> TASK OBJECTIVE:
The expected output is exactly the lines below, starting at the line with "1365x600 pixels. Task: Toggle" and ending at the line with "Task: Click the CH country code label", both included; no other line belongs in it.

> EXERCISE MATERIALS:
◇ ◇ ◇ ◇
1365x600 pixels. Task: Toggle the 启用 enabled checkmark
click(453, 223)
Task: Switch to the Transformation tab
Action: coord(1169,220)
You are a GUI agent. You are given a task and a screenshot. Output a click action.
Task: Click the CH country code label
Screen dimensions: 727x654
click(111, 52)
◇ ◇ ◇ ◇
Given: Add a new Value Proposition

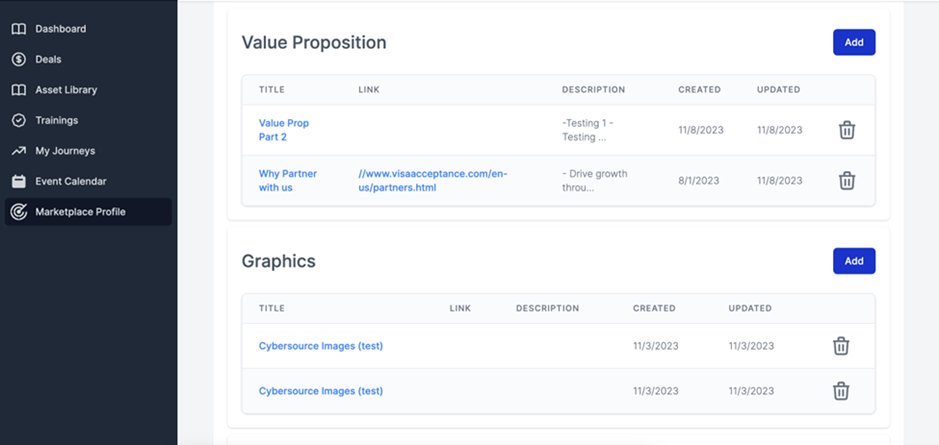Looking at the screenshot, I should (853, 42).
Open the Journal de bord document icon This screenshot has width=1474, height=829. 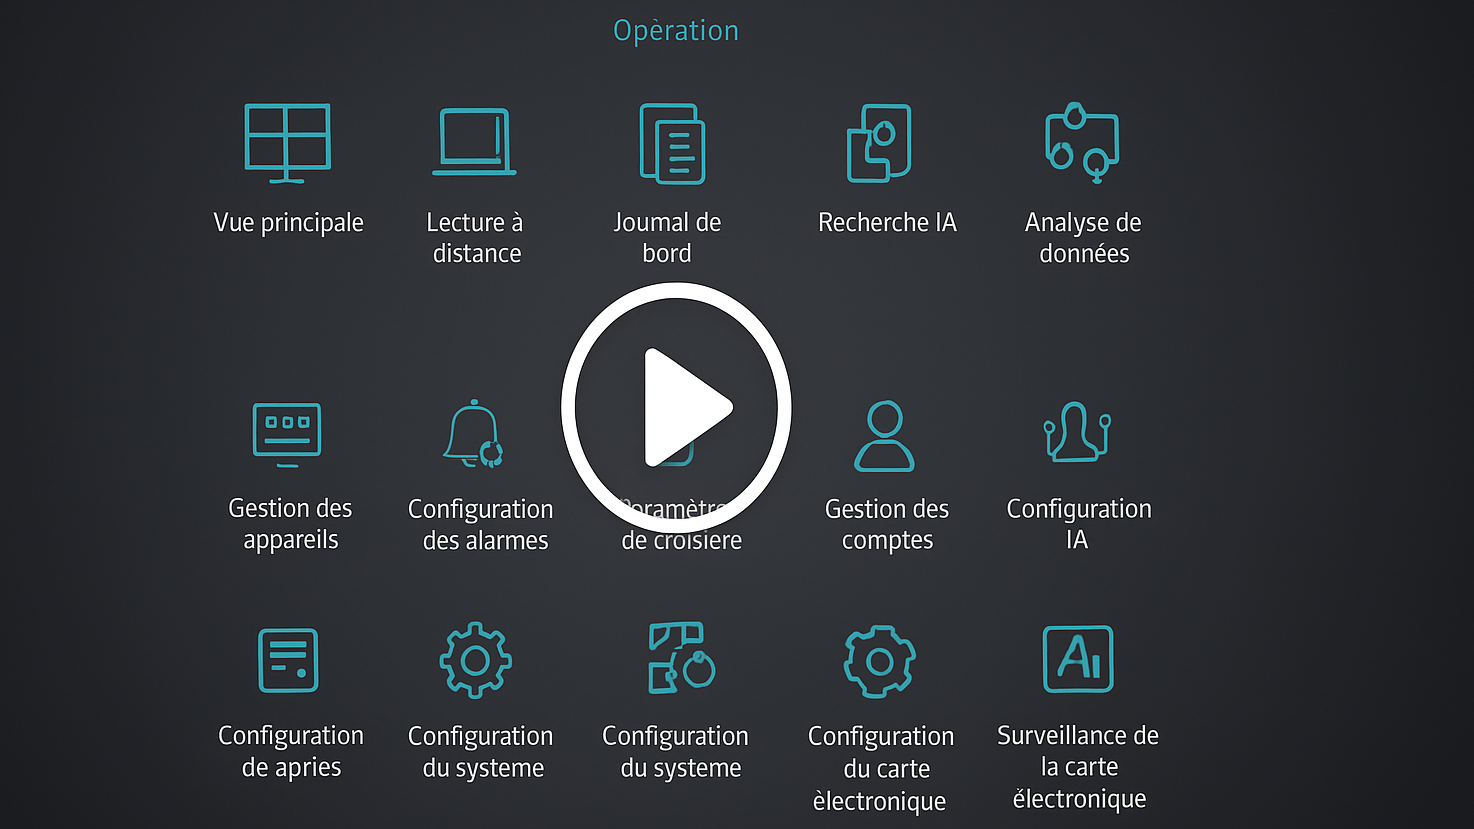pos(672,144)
◇ ◇ ◇ ◇
> FINAL ANSWER:
1365x600 pixels. Task: Toggle the 启用 enabled checkmark
click(453, 223)
Task: Switch to the Transformation tab
Action: coord(1169,220)
You are a GUI agent. You are given a task and a screenshot. Output a click action.
Task: Click the CH country code label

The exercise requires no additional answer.